REQUIRED WORK
Write out exactly the lines of the entries below, from the first through the line containing "Image resolution: width=1390", and nothing beyond them.

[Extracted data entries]
══════════════════════════════
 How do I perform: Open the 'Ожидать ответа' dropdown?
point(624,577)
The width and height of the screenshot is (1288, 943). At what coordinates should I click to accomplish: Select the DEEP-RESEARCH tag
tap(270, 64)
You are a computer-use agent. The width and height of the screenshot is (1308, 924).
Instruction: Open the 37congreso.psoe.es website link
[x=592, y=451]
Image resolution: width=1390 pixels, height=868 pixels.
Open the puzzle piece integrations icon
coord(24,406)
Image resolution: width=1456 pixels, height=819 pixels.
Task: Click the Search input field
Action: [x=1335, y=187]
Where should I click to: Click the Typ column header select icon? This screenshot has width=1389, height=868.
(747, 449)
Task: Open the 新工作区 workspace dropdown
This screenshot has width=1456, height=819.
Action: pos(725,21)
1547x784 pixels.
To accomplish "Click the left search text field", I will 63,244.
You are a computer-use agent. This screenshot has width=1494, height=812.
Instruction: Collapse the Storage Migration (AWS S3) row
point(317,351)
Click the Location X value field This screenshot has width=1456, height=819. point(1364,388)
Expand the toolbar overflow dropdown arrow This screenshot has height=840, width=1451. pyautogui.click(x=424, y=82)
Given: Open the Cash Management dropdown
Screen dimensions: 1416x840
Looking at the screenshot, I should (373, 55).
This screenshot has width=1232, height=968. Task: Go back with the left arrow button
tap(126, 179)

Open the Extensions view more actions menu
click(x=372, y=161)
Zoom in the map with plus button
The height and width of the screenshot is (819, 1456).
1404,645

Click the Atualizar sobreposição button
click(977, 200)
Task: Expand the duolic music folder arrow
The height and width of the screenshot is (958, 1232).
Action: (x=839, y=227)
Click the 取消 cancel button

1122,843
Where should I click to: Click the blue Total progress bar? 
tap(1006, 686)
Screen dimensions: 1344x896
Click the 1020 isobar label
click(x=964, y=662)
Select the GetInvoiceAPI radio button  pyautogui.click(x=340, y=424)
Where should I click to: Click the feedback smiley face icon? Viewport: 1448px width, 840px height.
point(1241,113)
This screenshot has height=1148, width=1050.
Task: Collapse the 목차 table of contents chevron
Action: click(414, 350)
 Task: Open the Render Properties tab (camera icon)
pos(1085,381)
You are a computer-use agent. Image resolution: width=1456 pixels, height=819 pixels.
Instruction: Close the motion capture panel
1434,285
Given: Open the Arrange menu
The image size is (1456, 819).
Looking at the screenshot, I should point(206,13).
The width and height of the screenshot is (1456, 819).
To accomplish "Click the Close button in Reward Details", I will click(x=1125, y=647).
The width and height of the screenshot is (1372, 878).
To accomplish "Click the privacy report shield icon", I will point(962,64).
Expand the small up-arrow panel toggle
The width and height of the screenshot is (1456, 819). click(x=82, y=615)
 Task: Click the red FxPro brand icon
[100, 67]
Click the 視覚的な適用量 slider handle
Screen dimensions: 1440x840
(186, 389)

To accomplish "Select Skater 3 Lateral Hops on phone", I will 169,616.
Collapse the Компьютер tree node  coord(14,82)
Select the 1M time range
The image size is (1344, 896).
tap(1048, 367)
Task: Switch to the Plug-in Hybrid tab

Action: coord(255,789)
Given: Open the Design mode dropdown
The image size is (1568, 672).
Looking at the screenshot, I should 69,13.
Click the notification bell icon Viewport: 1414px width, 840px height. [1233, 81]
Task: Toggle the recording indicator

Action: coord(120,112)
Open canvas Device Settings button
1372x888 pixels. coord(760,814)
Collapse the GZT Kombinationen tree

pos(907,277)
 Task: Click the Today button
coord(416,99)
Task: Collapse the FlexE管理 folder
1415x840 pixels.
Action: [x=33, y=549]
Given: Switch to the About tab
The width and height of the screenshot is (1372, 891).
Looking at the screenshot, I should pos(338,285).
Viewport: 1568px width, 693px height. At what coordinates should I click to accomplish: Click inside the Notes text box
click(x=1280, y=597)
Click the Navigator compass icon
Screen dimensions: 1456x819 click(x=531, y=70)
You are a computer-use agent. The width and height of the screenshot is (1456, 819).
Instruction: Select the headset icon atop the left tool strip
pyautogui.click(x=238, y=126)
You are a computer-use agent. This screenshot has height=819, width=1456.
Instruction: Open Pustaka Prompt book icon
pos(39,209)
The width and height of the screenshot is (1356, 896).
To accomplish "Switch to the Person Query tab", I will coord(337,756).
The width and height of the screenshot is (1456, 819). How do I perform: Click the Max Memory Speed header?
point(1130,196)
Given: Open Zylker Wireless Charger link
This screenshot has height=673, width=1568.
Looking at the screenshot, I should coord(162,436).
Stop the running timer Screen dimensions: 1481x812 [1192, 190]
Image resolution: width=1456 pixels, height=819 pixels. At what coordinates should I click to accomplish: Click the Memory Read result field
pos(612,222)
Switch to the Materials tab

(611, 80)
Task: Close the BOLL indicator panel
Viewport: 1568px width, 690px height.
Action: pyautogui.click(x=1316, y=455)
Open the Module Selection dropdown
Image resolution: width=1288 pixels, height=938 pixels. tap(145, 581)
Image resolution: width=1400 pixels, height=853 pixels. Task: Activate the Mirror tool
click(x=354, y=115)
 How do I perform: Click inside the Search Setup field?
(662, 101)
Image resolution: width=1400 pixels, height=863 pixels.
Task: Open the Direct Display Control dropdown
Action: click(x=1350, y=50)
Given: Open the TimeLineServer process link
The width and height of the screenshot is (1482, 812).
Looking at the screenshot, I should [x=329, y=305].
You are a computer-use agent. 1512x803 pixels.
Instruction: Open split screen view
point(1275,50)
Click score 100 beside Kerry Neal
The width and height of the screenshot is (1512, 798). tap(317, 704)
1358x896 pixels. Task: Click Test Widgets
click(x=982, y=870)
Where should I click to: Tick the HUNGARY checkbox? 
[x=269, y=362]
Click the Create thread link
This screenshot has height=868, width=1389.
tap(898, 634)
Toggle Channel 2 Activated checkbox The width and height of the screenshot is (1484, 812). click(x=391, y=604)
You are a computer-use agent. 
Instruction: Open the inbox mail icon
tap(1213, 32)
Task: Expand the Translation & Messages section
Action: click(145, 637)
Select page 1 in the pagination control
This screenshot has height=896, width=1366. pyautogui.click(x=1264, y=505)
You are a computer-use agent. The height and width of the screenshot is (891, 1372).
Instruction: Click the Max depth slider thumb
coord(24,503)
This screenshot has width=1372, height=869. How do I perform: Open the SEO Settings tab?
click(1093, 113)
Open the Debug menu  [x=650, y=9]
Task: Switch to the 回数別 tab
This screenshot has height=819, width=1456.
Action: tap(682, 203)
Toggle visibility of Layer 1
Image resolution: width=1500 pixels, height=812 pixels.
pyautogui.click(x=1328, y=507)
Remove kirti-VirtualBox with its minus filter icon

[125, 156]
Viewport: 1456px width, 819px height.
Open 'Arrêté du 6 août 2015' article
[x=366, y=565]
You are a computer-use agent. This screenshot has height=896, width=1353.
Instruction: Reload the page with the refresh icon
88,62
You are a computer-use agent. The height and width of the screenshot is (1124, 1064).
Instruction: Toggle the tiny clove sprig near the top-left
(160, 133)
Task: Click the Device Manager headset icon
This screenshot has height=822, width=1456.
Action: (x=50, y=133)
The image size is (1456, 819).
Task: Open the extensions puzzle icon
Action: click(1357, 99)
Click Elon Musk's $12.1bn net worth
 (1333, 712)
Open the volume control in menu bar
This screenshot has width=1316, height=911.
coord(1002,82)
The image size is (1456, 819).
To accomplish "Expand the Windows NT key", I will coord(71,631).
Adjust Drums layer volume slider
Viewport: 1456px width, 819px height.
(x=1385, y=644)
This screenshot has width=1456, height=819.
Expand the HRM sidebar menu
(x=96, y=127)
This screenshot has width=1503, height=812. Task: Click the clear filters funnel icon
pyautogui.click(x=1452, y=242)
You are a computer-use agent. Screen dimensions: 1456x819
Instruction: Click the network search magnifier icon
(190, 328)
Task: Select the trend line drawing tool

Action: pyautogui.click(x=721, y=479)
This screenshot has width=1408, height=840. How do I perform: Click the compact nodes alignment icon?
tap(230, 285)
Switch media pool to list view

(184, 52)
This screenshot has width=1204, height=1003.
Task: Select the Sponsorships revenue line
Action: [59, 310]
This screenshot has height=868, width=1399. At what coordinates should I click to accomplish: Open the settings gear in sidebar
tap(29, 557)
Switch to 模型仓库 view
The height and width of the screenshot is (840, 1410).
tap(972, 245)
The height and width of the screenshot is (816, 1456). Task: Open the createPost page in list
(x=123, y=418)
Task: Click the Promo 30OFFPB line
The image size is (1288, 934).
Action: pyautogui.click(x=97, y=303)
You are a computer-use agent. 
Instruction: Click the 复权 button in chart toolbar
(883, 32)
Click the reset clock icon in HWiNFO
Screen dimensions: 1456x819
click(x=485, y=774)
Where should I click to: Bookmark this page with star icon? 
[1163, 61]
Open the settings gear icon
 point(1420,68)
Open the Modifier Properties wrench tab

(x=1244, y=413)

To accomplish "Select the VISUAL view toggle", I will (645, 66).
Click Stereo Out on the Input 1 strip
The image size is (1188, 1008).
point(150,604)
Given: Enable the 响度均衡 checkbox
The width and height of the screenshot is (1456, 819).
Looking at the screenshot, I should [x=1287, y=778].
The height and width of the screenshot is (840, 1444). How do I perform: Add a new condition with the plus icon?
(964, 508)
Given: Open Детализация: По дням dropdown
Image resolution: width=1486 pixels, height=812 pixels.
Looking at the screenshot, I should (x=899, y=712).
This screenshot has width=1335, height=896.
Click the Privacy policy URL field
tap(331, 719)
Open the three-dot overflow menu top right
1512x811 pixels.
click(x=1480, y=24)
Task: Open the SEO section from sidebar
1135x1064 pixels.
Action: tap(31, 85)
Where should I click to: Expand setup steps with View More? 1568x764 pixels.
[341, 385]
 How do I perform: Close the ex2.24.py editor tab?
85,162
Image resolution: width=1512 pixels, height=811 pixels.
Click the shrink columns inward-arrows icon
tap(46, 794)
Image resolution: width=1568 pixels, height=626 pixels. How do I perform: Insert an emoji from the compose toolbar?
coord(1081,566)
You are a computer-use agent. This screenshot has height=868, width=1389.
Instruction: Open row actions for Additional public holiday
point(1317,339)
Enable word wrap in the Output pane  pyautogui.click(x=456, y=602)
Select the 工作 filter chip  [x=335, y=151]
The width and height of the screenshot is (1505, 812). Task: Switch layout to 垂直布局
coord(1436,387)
══════════════════════════════
RESPONSE
 How do I perform: Open the 'Ожидать ответа' dropdown?
point(624,577)
The width and height of the screenshot is (1288, 943). At what coordinates should I click to accomplish: Select the DEEP-RESEARCH tag
tap(270, 64)
You are a computer-use agent. The width and height of the screenshot is (1308, 924).
Instruction: Open the 37congreso.psoe.es website link
[x=592, y=451]
Image resolution: width=1390 pixels, height=868 pixels.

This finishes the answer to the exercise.